Manage Learn to apply best practices and optimize your operations.

How to design monitoring controls to manage mistakes

Plagued by calls from angry users? Using workarounds regularly to do your job? Then it's time to design and implement controls that will address potential failures.

Russell Olsen
Russell Olsen
You have had the phone call. You know the one – it typically comes on a Friday afternoon at the end of an easy week. The call goes something like this:
You: Hello.
Angry user: Why isn't X working?
You: I'm sure there is a logical reason (blood pressure begins to climb).
Angry user: I don't care about logic. I want X    working, like, yesterday!
    You: I'm on it. I'll report back to you as soon as I    have figured it out (all-nighter commences).

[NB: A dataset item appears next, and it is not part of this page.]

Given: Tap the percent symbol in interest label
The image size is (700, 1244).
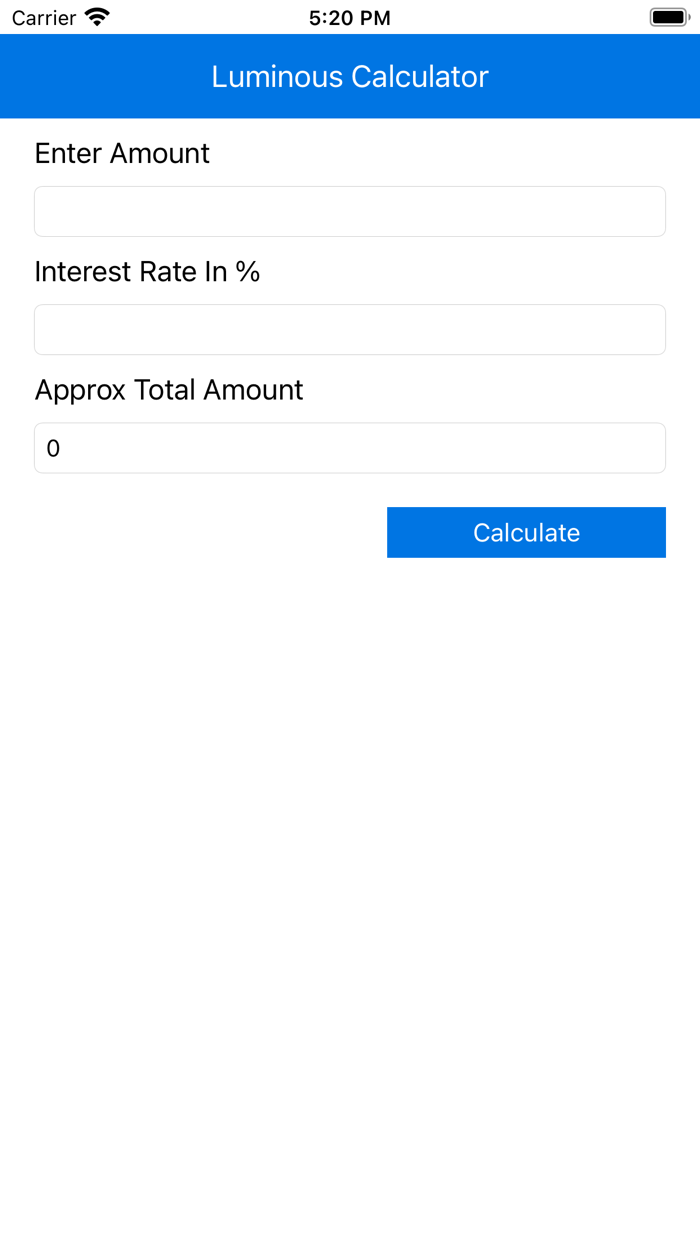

   You (next day without sleep): Joe forgot to check    the box on X. I checked the box, and now    everything is working.
   Angry user: It doesn't make sense to me why you    missed checking the box. (all trust and    creditability is now lost).

Why wasn't the box checked? Was it ever checked? Did someone uncheck it? Who did or did not do this? Most likely you will never really know.

No matter how well planned out, how many test scripts are run or how many times you explain it, something always goes wrong. Just like death and taxes, problems are inevitable, but you can avoid those phone calls.

Go back to that nice relaxing Friday, but this time start in the morning and pull up your daily monitoring report and see that a critical box has been unchecked by Joe. You follow up with Joe and find out it was done for a good reason, but Joe forgot to recheck the box when he was done.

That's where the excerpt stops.